I spend much of my time in conversations with different stakeholders thinking through policy priorities, reflecting on what is working. It is in these conversations that one truth has become impossible to ignore: when young people are listened to, education works better. I was reminded of this during a school visit where a teacher trainee was leading a lesson. She had prepared thoroughly, but halfway through; a learner offered an example drawn from daily life that reframed from the entire topic. The trainee paused, adjusted her approach, and invited others to build on it. The engagement rose immediately. Learning deepened. What unfolded was not disruption. It was co-creation.

This is why the International Day of Education 2026, marked under the theme “The power of youth in co-creating education,” resonates so strongly with our work at Mizizi Elimu Afrika, formerly Zizi Afrique Foundation. The theme captures what evidence and practice are telling us with growing clarity: young people are not passive beneficiaries of education systems. They are active agents within them. Recent evidence from a youth agency study conducted in Kenya reinforced what we see across our partnerships. Young people demonstrate agency in practical, everyday ways. They support peers who are struggling, adapt learning to make it meaningful, and question approaches that do not serve them. Teacher trainees navigate complex classrooms by listening, improvising, and learning alongside their students. These actions may appear small, but collectively they shape how education is experienced on the ground. 
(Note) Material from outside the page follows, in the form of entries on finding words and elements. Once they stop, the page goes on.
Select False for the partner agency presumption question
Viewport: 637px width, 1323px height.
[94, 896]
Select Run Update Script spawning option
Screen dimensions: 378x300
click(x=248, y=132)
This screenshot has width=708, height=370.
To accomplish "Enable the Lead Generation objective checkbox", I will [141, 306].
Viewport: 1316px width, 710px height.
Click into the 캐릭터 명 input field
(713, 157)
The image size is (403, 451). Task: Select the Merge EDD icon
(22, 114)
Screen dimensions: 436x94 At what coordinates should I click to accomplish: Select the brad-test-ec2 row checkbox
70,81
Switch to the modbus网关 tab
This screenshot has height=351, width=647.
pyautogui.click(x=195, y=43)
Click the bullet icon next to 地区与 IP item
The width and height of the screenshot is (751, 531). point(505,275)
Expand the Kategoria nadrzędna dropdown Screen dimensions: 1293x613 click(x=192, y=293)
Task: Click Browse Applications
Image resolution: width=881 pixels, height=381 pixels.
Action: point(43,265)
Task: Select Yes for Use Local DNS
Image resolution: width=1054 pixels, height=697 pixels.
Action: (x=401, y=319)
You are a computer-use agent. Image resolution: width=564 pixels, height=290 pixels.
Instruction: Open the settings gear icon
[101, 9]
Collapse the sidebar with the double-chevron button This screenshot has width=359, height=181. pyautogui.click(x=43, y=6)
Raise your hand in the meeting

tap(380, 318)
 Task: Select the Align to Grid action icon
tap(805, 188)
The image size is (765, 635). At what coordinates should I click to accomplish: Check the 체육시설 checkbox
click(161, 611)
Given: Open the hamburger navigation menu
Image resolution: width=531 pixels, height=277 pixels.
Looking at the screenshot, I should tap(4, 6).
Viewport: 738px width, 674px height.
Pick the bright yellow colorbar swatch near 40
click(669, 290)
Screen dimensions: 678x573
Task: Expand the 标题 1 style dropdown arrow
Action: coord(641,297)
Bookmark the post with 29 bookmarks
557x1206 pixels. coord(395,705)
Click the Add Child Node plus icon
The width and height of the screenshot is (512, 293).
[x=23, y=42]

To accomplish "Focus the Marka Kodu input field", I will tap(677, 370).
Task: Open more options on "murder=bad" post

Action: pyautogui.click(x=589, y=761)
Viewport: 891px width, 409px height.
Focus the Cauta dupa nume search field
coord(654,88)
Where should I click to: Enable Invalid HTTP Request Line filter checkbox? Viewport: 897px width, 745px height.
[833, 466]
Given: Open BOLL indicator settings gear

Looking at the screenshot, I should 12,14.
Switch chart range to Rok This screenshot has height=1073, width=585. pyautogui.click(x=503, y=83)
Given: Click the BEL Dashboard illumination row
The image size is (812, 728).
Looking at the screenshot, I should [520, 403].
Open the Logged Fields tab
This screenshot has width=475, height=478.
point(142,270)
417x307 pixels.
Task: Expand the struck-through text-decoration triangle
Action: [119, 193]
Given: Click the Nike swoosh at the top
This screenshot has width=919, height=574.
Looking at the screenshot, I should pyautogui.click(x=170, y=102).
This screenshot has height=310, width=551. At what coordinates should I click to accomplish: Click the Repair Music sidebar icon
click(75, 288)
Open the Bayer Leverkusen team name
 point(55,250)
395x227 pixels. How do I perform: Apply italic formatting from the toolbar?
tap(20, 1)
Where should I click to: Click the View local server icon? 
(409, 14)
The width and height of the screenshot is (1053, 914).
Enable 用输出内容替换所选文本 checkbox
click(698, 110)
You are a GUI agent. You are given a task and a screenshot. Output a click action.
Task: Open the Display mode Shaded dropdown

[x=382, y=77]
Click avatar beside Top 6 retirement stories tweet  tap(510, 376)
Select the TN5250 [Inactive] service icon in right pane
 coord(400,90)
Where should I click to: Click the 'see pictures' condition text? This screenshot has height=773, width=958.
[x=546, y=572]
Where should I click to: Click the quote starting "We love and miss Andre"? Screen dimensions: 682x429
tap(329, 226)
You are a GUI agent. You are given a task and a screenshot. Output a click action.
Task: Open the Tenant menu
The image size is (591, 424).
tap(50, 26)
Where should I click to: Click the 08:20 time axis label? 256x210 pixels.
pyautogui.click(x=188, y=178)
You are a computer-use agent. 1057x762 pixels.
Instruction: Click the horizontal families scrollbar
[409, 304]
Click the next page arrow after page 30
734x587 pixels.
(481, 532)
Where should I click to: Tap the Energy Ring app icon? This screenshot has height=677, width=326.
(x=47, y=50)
The study also highlighted a critical gap. Youth agency thrives where systems intentionally create space for participation and feedback. Where structures are rigid and hierarchical, that same agency is constrained or goes unnoticed. This gap is not just technical. It is relational. It reflects who we trust, whose knowledge we value, and how power is distributed within education systems. As Coordinator for Partnerships and Engagement, this insight matters deeply to how we work. Our role is to connect actors across the ecosystem and ensure that collaboration leads to real change. Under our Vision 2040, Mizizi Elimu Afrika is building a movement for education systems that deliver strong foundations, values, and life skills for every child and young person. Movements are not built through institutions alone. They are built through shared purpose and shared ownership. 

Across our partnerships, we intentionally centre youth voice. We support teacher education initiatives that treat trainees as reflective practitioners rather than passive recipients of training. We engage youth networks and community actors so that evidence reflects lived experience, not just aggregated indicators. We work with government and development partners to ensure that policies and programmes are informed by the realities of classrooms and communities. The youth agency evidence challenges all of us to be more deliberate. Co-creating education is not about consultation for its own sake. It is about designing systems that are responsive, accountable, and grounded. It is about recognising that young people understand the strengths and limitations of education systems because they live with them every day. 

As we mark this International Day of Education, the message I carry into every partnership conversation is simple. If we want education systems that are relevant and resilient, we must create space for young people to shape them. Listening is not a soft skill. It is a systems strategy. At Mizizi Elimu Afrika, our commitment under Vision 2040 is to continue building partnerships that value evidence, prioritise collaboration, and place youth agency at the centre of systems change. Education will only reach its promise when those it serves are invited to help design its future.